SparkSession is the entry point into SparkR. sparkR.session gets the existing SparkSession or initializes a new SparkSession. Additional Spark properties can be set in ..., and these named parameters take priority over values in master, appName, named lists of sparkConfig.

Usage

sparkR.session(
  master = "",
  appName = "SparkR",
  sparkHome = Sys.getenv("SPARK_HOME"),
  sparkConfig = list(),
  sparkJars = "",
  sparkPackages = "",
  enableHiveSupport = TRUE,
  ...
)

Arguments

master

the Spark master URL.

appName

application name to register with cluster manager.

sparkHome

Spark Home directory.

sparkConfig

named list of Spark configuration to set on worker nodes.

sparkJars

character vector of jar files to pass to the worker nodes.

sparkPackages

character vector of package coordinates

enableHiveSupport

enable support for Hive, fallback if not built with Hive support; once set, this cannot be turned off on an existing session

...

named Spark properties passed to the method.

Details

When called in an interactive session, this method checks for the Spark installation, and, if not found, it will be downloaded and cached automatically.

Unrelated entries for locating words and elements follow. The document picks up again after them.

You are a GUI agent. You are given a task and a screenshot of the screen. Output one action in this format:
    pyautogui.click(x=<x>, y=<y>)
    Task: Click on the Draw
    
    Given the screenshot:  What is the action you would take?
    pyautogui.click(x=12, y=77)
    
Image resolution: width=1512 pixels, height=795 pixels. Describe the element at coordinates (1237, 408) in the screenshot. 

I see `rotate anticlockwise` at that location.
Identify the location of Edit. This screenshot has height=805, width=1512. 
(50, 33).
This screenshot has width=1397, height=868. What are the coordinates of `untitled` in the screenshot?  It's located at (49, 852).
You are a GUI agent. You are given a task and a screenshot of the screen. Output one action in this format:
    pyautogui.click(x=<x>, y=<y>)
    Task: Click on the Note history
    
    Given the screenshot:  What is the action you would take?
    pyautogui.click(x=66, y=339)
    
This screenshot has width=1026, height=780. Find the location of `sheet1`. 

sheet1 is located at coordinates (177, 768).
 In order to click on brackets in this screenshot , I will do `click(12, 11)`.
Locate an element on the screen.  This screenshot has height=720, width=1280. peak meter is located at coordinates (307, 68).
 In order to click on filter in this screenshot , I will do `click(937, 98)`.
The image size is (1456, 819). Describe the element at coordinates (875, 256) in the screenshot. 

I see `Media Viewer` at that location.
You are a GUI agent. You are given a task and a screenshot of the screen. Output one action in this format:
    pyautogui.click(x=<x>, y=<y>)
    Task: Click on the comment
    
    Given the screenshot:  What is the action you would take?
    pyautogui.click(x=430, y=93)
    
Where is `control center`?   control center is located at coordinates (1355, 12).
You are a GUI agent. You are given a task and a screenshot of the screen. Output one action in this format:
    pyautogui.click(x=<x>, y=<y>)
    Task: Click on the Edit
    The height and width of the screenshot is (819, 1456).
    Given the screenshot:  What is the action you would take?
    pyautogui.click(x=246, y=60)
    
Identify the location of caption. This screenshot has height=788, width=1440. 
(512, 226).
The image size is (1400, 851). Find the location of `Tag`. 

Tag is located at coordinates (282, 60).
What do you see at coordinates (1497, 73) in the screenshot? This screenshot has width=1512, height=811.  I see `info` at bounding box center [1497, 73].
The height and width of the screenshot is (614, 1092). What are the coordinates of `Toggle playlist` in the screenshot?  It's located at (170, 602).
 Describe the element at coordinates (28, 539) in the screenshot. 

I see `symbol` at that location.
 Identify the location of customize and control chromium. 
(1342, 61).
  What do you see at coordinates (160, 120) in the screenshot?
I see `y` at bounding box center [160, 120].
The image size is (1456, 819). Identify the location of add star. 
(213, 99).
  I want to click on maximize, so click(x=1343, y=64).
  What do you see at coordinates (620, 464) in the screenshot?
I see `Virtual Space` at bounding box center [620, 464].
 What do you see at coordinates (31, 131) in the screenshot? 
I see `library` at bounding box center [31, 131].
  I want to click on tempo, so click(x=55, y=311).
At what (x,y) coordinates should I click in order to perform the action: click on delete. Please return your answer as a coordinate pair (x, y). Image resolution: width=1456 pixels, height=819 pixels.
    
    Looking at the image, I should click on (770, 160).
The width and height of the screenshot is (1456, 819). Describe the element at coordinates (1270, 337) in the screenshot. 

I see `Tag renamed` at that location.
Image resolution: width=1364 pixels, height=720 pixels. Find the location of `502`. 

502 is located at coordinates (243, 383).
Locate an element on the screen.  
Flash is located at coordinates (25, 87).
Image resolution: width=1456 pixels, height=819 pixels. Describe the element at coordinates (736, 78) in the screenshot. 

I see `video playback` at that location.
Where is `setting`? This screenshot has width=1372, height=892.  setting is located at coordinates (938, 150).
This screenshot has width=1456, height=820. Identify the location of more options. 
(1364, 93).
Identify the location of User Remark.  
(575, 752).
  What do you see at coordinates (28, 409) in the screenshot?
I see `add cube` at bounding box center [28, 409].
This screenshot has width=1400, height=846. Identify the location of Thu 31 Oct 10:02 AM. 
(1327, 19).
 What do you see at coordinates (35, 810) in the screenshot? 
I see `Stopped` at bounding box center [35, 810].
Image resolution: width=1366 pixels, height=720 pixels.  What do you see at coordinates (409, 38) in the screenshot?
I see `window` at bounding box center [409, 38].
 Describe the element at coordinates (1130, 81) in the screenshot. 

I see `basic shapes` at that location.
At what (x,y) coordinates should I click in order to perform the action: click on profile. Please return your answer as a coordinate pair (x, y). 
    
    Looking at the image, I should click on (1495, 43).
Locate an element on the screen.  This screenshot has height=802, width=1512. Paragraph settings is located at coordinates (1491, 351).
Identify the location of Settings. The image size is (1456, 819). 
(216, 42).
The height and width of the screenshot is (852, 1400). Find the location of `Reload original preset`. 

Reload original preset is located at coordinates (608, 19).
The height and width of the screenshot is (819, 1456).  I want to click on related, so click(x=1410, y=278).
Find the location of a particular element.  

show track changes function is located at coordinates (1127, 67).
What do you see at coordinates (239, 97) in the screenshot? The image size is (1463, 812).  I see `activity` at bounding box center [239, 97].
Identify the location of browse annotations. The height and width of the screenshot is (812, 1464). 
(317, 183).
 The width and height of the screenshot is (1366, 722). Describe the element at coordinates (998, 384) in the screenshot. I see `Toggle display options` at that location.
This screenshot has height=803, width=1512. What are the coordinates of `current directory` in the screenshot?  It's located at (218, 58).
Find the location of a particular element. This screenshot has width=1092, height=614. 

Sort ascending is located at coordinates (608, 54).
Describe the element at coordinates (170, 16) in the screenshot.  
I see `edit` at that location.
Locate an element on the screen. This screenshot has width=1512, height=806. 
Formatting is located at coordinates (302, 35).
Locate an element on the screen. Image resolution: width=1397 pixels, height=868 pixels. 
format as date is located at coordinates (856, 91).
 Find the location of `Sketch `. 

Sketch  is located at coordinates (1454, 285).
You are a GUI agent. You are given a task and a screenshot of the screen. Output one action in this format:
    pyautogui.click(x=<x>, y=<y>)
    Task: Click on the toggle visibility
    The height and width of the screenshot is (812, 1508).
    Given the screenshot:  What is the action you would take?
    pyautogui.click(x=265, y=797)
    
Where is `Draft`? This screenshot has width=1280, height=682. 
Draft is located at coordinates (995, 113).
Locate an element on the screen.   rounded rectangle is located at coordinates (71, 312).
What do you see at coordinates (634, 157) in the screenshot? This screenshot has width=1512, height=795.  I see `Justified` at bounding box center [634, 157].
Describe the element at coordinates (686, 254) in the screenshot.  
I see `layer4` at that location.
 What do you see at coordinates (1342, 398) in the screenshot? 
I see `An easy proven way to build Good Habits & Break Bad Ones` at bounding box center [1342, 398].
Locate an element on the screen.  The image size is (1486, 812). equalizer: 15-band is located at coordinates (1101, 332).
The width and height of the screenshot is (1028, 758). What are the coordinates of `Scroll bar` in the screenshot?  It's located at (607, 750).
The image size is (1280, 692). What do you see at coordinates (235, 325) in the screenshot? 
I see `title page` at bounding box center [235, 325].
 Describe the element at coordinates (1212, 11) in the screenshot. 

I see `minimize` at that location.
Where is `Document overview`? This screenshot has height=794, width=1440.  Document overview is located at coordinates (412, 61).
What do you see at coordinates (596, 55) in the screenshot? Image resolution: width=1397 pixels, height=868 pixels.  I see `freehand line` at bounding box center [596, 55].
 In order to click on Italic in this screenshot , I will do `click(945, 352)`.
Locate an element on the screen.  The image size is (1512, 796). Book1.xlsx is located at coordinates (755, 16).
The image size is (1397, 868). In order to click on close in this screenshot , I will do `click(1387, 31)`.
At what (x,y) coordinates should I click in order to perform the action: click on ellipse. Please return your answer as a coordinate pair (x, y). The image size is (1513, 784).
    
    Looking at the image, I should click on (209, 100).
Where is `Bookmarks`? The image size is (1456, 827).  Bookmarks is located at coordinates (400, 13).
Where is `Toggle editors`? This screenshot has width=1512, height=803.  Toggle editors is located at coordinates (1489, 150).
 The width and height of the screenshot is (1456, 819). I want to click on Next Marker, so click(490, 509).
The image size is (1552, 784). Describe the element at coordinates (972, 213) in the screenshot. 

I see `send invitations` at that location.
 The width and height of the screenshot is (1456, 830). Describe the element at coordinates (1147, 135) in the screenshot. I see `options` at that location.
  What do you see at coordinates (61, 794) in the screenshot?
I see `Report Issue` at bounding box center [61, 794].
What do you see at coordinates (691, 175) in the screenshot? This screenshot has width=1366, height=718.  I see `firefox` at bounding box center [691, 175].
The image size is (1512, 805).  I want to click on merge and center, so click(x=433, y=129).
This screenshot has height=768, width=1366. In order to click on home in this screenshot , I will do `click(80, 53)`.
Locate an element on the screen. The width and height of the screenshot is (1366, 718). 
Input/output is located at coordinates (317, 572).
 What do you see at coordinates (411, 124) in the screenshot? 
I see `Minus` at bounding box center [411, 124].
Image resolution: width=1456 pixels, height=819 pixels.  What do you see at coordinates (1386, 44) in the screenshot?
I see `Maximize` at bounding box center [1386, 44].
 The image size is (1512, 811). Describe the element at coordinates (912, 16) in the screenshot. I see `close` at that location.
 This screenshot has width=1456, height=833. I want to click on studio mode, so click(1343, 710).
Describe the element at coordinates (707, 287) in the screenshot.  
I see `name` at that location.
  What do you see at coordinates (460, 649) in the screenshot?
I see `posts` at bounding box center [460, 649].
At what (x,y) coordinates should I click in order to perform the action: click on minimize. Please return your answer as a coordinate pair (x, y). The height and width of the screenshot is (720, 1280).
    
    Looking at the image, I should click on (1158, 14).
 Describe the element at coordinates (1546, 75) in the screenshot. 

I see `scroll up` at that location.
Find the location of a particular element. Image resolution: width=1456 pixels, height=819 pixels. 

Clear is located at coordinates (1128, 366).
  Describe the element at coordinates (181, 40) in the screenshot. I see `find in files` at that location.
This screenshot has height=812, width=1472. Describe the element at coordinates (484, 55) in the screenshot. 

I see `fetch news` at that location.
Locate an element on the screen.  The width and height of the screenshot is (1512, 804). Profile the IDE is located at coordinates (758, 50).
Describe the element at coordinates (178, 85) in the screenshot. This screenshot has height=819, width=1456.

Alternatively, install.spark can be called manually.

A default warehouse is created automatically in the current directory when a managed table is created via sql statement CREATE TABLE, for example. To change the location of the warehouse, set the named parameter spark.sql.warehouse.dir to the SparkSession. Along with the warehouse, an accompanied metastore may also be automatically created in the current directory when a new SparkSession is initialized with enableHiveSupport set to TRUE, which is the default. For more details, refer to Hive configuration at https://spark.apache.org/docs/latest/sql-programming-guide.html#hive-tables.

For details on how to initialize and use SparkR, refer to SparkR programming guide at https://spark.apache.org/docs/latest/sparkr.html#starting-up-sparksession.

Note

sparkR.session since 2.0.0

Examples

if (FALSE) {
sparkR.session()
df <- read.json(path)

sparkR.session("local[2]", "SparkR", "/home/spark")
sparkR.session("yarn", "SparkR", "/home/spark",
               list(spark.executor.memory="4g", spark.submit.deployMode="client"),
               c("one.jar", "two.jar", "three.jar"),
               c("com.databricks:spark-avro_2.12:2.0.1"))
sparkR.session(spark.master = "yarn", spark.submit.deployMode = "client",
               spark.executor.memory = "4g")
}